My impression (not eyewitness) is that black marketeering existed but was manageable during the war. Americans supported the war and understood the argument that reduced civilian consumption freed up resources needed for war. They applied pressure against neighbors who conspicuously flouted rationing, but allowed for minor exceptions. For example, a mother might buy a black market cut of beef to feed a military son home on leave.
(2) With the end of the war, planners realized that voluntary acceptance of rationing would collapse. Formal rationing was mostly discontinued before 1946, but the Truman Administration tried to keep price controls. Resulting shortages delivered Congress to Republican control in the 1946 election.
Economic freedom provides the economic dynamism that allows capitalist countries to massively outstrip all others in production during war (and also during not-war). Both this issue, and the wage and price control crap of the other of today's issues, should be kept to a minimum outside war, and even then.
Such controls plagued humanity, as a primary vector for corruption. What better way to get in the way, to get paid to get out of the way? Ready-made rhertoric. This greatly preceded any remote notions of freedom or democracy.
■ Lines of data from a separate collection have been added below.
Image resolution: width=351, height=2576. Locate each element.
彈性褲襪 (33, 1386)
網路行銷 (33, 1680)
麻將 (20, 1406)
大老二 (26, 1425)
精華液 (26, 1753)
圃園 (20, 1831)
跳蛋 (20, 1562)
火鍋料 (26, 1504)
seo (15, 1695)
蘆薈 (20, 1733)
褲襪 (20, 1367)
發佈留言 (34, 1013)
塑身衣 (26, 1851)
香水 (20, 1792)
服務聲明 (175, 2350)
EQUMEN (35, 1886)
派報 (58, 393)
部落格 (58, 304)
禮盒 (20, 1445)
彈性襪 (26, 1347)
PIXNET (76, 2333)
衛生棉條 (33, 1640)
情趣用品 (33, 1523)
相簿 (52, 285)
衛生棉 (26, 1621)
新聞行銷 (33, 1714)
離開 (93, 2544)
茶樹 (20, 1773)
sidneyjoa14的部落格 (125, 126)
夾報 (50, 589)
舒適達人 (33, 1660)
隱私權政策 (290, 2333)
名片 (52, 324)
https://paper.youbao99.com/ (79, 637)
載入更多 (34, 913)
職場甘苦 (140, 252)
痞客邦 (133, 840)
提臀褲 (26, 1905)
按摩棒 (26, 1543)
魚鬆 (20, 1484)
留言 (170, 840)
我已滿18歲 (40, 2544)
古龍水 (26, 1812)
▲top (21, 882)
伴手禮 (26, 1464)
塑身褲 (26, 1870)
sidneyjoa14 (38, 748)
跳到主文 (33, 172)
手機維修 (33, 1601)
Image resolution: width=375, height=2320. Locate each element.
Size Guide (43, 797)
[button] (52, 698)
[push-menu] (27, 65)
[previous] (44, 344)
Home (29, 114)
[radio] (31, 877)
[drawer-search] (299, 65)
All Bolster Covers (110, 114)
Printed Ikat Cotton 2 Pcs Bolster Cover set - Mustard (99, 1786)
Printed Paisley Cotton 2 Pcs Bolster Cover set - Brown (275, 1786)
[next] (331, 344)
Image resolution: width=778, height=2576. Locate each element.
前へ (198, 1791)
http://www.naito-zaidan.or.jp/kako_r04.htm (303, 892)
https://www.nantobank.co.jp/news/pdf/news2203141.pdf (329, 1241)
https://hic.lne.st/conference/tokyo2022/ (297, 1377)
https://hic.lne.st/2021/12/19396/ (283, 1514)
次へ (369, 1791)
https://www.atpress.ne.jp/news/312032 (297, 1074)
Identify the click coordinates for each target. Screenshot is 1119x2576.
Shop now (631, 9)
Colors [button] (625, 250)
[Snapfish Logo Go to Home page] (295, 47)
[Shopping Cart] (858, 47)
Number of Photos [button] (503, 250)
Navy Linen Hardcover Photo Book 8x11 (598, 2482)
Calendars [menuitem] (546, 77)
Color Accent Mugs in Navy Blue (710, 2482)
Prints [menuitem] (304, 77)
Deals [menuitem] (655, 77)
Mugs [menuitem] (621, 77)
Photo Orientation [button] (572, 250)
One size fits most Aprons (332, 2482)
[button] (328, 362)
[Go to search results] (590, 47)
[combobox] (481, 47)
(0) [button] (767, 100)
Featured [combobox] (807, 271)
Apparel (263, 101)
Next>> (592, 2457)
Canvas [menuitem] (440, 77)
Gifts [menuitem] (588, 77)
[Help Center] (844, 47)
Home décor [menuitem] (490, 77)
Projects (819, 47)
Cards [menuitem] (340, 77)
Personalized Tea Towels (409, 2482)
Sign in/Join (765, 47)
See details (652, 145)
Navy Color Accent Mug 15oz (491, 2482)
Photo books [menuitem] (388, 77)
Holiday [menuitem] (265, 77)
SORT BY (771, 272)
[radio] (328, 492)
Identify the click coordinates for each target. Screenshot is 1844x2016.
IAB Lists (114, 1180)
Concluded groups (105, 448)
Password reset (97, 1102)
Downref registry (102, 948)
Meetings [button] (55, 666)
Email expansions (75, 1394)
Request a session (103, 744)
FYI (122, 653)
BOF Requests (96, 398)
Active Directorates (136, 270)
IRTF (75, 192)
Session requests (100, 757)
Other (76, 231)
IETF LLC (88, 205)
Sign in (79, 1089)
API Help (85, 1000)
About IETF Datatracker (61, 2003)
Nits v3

View such rhetoric with a jaundiced eye.
During the Cold War conservatives kept telling us that Soviet military production far outstripped ours -- despite having a much smaller economy and no competition. It was all centrally planned. Explain.
They spent a bigger % of their GDP on defense than we did. There Weapons systems were simpler and built by workers getting peanuts. Pretty Simple.
As I understand it, gasoline rationing was necessary not because it was used for the war effort (at least initially) but because the German subs were sinking all the gasoline tankers coming up the East Coast, creating a shortage. Apparently there were no pipelines then.
Hey Sarcasto:
"HARRISBURG, Pa. (AP) — A liberal activist asked a Pennsylvania court on Tuesday to bar U.S. Rep. Scott Perry from the state’s primary ballot, arguing that Perry isn’t eligible because of his efforts to keep President Donald Trump in office and block the transfer of power to Democrat Joe Biden." January 2, 2024
Dems would never use the Trump precedent against others, right?
"A liberal activist" is not "Dems," but why wouldn't Dems use a provision of the constitution expressly meant to protect the country from insurrectionists, against insurrectionists?
Rationing would not work today. A large percentage of the population would be gulled into believing it’s a conspiracy in the service of incipient tyranny.
Mandatory sacrifice is a whole different kettle of fish from the noble "sacrifice" as you used it.